Stored items:
▬▬▬▬▬▬▬▬▬▬
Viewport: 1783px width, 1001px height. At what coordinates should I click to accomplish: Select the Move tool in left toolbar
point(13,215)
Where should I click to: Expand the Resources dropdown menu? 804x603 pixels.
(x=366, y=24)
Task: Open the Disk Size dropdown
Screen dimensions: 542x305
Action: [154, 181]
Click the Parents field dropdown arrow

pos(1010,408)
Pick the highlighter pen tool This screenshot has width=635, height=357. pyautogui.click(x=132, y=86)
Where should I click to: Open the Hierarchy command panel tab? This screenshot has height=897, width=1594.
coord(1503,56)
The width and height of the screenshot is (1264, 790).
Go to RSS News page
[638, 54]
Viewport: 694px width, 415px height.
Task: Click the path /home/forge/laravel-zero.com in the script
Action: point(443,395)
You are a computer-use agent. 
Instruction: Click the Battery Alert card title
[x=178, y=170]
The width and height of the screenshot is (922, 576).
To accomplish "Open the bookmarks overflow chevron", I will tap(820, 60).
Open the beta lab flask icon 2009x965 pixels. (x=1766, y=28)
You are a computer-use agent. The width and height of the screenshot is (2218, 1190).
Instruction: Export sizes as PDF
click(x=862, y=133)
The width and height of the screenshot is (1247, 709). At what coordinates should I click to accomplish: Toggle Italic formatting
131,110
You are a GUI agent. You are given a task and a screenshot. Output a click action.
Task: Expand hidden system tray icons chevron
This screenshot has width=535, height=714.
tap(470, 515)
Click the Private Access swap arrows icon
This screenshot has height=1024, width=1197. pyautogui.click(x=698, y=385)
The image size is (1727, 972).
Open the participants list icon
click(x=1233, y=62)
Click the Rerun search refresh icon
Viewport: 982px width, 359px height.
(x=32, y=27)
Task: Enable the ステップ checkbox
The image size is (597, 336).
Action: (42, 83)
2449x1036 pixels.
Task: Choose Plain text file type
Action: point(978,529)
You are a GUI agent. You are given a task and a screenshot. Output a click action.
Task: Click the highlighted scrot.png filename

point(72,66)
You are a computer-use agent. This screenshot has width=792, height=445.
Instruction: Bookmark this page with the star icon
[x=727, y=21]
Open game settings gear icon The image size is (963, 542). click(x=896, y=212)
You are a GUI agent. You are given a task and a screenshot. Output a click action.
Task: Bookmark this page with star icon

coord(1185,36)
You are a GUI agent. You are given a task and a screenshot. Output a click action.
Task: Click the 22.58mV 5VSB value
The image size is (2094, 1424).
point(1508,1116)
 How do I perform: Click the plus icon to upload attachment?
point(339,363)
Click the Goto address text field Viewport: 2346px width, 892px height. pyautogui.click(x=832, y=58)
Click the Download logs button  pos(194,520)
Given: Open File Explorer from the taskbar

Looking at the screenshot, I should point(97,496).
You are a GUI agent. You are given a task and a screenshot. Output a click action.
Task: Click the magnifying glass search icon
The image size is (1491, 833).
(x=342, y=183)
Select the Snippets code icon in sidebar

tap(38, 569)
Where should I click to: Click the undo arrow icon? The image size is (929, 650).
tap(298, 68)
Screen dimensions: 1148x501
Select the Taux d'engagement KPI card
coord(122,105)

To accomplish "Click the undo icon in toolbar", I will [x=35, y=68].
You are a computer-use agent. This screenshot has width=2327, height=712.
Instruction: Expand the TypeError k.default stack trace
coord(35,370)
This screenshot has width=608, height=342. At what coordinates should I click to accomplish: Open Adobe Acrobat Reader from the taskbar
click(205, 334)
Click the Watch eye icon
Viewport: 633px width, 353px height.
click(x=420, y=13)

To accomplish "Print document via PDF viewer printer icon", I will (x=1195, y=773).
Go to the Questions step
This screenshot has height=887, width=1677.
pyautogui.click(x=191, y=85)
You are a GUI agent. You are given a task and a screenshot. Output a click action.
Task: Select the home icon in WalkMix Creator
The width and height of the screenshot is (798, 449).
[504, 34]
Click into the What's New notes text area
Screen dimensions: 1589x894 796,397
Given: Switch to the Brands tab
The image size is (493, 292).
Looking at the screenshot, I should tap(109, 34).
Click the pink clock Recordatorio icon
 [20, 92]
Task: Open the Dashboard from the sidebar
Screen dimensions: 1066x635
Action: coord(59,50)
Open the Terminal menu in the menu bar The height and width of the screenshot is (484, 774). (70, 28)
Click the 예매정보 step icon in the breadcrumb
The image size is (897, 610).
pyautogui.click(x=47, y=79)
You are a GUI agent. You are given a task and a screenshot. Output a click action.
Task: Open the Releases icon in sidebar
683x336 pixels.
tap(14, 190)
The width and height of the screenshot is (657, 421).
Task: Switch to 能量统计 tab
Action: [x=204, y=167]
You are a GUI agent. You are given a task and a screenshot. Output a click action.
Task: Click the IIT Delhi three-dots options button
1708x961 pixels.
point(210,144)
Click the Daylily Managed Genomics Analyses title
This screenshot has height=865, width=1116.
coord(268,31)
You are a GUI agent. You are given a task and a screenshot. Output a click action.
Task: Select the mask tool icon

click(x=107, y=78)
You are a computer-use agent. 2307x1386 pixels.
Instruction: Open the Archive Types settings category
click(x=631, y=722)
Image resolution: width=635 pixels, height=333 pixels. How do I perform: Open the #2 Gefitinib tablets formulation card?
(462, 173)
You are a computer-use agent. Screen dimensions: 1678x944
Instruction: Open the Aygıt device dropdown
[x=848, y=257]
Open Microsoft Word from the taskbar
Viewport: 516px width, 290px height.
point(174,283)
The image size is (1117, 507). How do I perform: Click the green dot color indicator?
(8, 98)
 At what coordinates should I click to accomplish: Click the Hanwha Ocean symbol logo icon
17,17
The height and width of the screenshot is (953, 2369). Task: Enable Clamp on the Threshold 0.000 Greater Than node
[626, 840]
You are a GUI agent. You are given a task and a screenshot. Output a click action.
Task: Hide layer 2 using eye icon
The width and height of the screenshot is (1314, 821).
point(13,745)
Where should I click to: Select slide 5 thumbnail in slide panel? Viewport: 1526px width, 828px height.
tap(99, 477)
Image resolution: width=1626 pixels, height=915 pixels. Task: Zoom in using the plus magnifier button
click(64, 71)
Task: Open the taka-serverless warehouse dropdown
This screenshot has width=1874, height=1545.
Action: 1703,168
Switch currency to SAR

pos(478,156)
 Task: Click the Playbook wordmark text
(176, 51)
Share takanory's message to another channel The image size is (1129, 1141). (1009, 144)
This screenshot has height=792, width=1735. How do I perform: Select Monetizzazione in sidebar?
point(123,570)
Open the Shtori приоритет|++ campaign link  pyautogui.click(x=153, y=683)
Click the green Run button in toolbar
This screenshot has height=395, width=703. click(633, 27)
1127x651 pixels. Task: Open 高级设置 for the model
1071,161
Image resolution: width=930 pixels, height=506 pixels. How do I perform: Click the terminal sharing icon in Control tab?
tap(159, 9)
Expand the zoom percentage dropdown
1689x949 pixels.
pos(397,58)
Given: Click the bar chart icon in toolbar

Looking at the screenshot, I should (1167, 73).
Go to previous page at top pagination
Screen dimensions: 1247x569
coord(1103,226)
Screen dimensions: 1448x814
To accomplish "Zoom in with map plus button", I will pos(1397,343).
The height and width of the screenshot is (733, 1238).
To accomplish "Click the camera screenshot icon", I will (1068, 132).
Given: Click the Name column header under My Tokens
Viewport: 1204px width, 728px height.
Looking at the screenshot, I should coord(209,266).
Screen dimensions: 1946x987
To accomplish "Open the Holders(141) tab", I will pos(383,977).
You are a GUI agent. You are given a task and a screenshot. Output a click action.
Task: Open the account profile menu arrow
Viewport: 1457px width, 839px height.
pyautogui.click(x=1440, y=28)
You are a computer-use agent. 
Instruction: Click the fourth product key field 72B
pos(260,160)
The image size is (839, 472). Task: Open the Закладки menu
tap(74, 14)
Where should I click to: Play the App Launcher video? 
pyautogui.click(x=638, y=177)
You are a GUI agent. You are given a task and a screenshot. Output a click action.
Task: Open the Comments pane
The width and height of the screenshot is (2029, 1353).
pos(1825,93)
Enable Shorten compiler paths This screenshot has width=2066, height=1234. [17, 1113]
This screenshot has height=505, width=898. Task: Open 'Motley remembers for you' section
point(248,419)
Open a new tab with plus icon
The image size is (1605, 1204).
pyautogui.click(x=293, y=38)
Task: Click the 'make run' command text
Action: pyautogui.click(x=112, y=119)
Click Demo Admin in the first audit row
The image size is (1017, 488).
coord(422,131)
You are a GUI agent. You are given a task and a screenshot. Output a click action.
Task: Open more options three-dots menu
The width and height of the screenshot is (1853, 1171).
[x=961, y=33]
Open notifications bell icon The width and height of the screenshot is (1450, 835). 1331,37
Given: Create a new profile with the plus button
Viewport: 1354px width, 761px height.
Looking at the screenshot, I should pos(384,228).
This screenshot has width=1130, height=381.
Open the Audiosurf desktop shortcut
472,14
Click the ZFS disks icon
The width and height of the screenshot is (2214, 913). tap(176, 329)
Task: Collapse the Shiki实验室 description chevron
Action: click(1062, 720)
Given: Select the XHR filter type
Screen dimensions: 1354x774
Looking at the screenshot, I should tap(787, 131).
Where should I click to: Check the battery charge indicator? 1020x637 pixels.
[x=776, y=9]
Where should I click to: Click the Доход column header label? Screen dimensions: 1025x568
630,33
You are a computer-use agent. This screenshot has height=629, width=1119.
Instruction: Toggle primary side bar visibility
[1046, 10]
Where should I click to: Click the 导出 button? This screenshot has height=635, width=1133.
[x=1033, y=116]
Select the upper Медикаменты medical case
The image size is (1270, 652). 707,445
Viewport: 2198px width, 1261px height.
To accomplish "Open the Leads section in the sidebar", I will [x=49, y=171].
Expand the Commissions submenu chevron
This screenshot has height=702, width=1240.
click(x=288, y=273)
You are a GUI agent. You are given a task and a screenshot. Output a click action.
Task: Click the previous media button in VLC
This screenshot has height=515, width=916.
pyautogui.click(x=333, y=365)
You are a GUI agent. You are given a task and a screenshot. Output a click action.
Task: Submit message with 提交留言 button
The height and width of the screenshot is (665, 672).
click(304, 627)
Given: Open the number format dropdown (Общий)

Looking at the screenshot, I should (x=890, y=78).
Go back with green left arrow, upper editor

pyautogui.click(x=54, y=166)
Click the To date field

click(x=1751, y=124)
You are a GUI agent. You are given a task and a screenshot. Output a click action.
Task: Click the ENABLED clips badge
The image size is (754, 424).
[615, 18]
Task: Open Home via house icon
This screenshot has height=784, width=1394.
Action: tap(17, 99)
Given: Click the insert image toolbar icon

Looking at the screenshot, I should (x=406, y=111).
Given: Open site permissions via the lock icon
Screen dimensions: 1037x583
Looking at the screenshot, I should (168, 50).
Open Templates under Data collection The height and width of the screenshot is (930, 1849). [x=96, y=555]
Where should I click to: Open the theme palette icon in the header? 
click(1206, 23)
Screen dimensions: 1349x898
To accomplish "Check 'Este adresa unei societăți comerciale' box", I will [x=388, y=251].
▬▬▬▬▬▬▬▬▬▬
[Task to complete] Please transcribe only the lines in the records above running from the line that has "Instruction: Toggle primary" through the line that has "Task: Open Home via house icon", both included, exactly as they appear.

[Result of this task]
Instruction: Toggle primary side bar visibility
[1046, 10]
Where should I click to: Click the 导出 button? This screenshot has height=635, width=1133.
[x=1033, y=116]
Select the upper Медикаменты medical case
The image size is (1270, 652). 707,445
Viewport: 2198px width, 1261px height.
To accomplish "Open the Leads section in the sidebar", I will [x=49, y=171].
Expand the Commissions submenu chevron
This screenshot has height=702, width=1240.
click(x=288, y=273)
You are a GUI agent. You are given a task and a screenshot. Output a click action.
Task: Click the previous media button in VLC
This screenshot has height=515, width=916.
pyautogui.click(x=333, y=365)
You are a GUI agent. You are given a task and a screenshot. Output a click action.
Task: Submit message with 提交留言 button
The height and width of the screenshot is (665, 672).
click(304, 627)
Given: Open the number format dropdown (Общий)

Looking at the screenshot, I should (x=890, y=78).
Go back with green left arrow, upper editor

pyautogui.click(x=54, y=166)
Click the To date field

click(x=1751, y=124)
You are a GUI agent. You are given a task and a screenshot. Output a click action.
Task: Click the ENABLED clips badge
The image size is (754, 424).
[615, 18]
Task: Open Home via house icon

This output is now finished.